Mon objectif est que les gouvernements établissent des minimums, parce que, en fin de compte, les compagnies pétrolières sont responsables aussi de l’image de leurs gouvernements. Je veux qu’on exige à Shell, par exemple, de déclarer le volume de ses extractions sur une page Web, de déclarer combien elle paie au gouvernement pour le contrat qui lui autorise la réalisation ces extractions. Parce qu’il s’agit aussi des droits de l’homme. Ils ont, pendant plus de 25 ans, complètement méprisé les gens du Delta du Niger. Maintenant, ils doivent protéger ces victimes et garantir la justice. Dans ce sens, la pression de la société civile est importante. Celle-ci doit forcer ses autorités à établir ces standards minimums.
Quant aux compagnies et au gouvernement de mon pays, je leur demande d’assumer leurs responsabilités. Tandis qu’on continue d’exploiter les richesses de la zone, d’investir au moins dans les communautés : dans l’amélioration du niveau de vie, dans des collèges, dans des centres médicaux, dans l’électricité... Et de nettoyer toute la pollution qu’ils ont causée. Le gouvernement ne peut continuer d’offrir la sécurité aux compagnies pétrolières alors que ce sont elles qui commettent des abus.
Les élections présidentielles récentes supposent-elles un motif d’espoir ? Y aura-t-il des changements ?
Je n’espère rien de neuf, parce qu’ils ne sont pas arrivés au pouvoir par le soutien des gens, mais par l’argent des entreprises, et ils le leur doivent. Seul un président ayant obtenu ses votes du peuple sera en mesure de travailler pour lui. Si Muhammadu Buhari – ou tout autre opposant – avait gagné, il y aurait de l’espoir.

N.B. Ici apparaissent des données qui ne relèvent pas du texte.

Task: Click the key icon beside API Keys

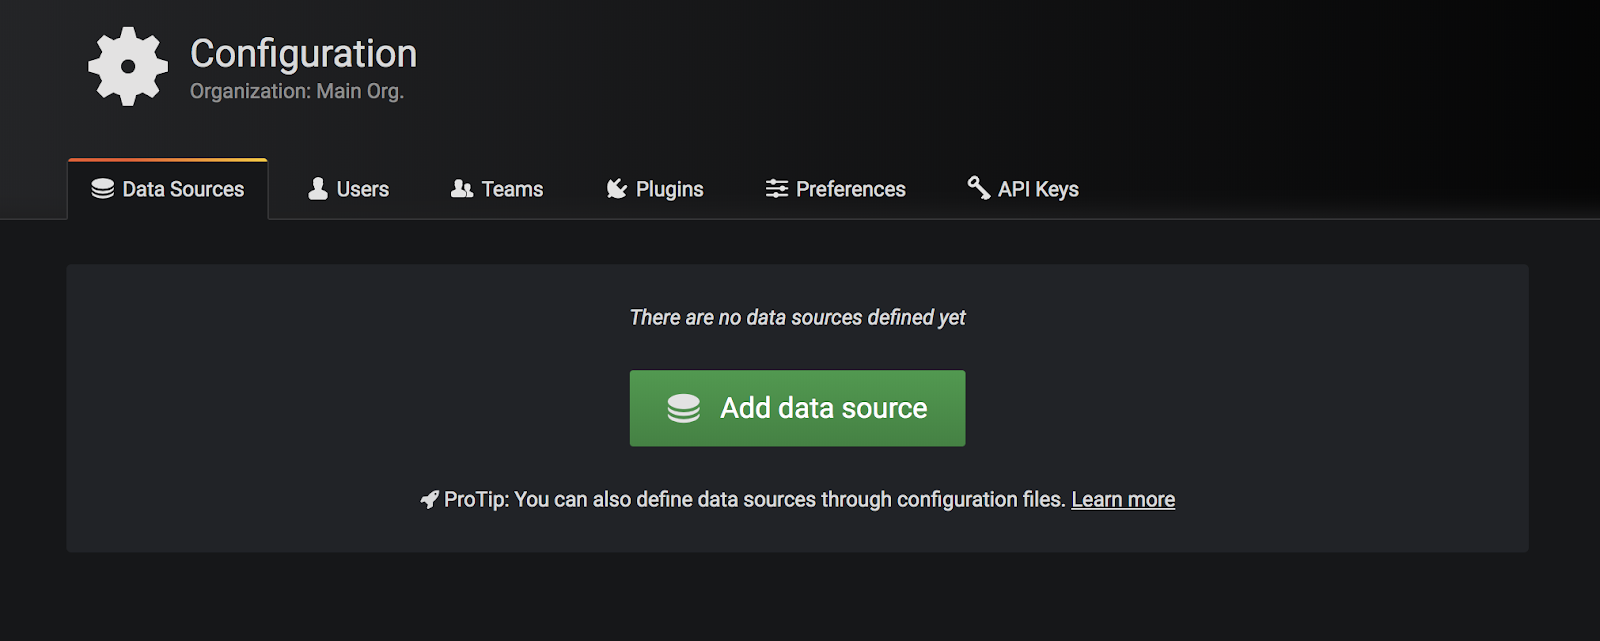Action: click(x=978, y=187)
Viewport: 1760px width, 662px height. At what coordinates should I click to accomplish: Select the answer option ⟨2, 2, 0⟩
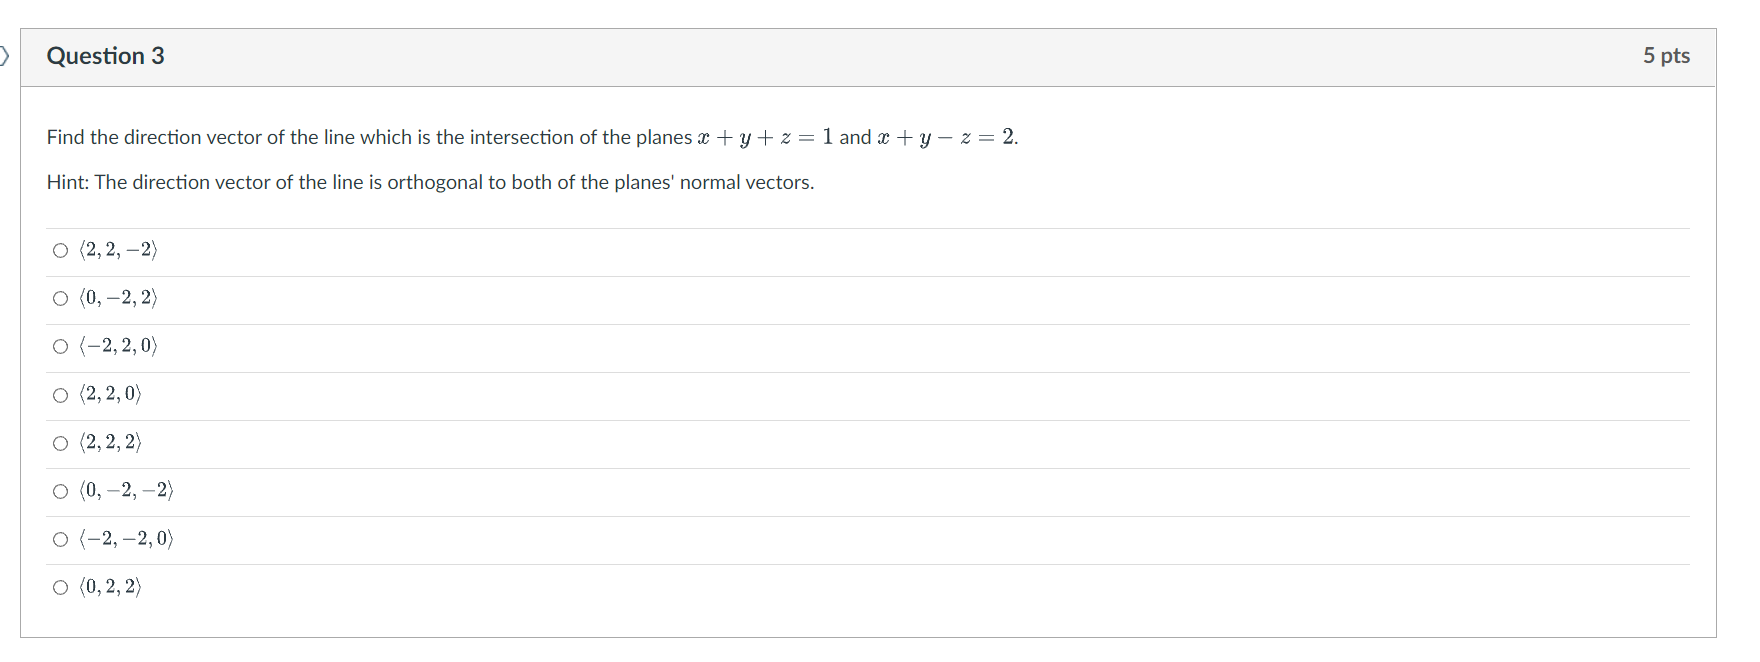60,394
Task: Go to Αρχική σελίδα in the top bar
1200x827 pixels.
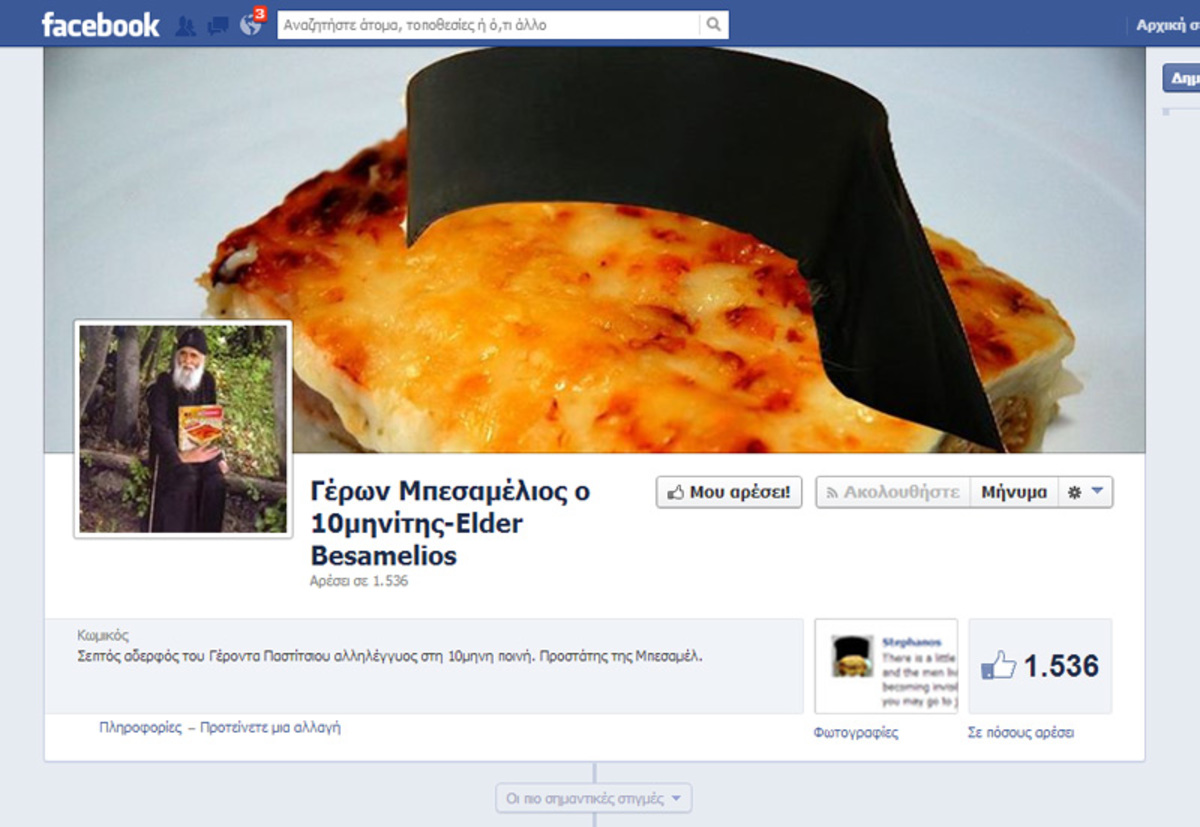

Mais celui qui a gagné sort d’un parti corrompu.
Alors, malgré tout ce qu’on est en train de dire sur les devoirs de chacun, le seul espoir des habitants du Delta du Niger, ce sont les militants comme vous. Outre affronter la solitude évidente, quels risques courrez-vous dans cette lutte ?
Ce genre de lutte, on le choisit, personne ne vous appelle. Moi, je vis à la seconde, même pas à la minute ni au jour ; je remercie Dieu pour chaque seconde. Parce que c’est dangereux. On va dans votre bureau, on vous arrête tous les jours, on vous bat, vous torture... mais sans sacrifice, on n’obtient rien dans la vie et, pour moi, c’est ce qui donne sens à ma vie, c’est mon objectif. Je serai l’être le plus heureux au monde, si j’obtenais quelque victoire pour ma communauté. Je suis engagé avec elle. On m’a offert du travail à l’Étranger, plus précisément le gouvernement espagnol, mais je ne pense pas partir. J’essaie de conscientiser les gens afin qu’ils perdent la peur et osent faire face à cela. Mais dans ma vie, la peur n’a pas de place.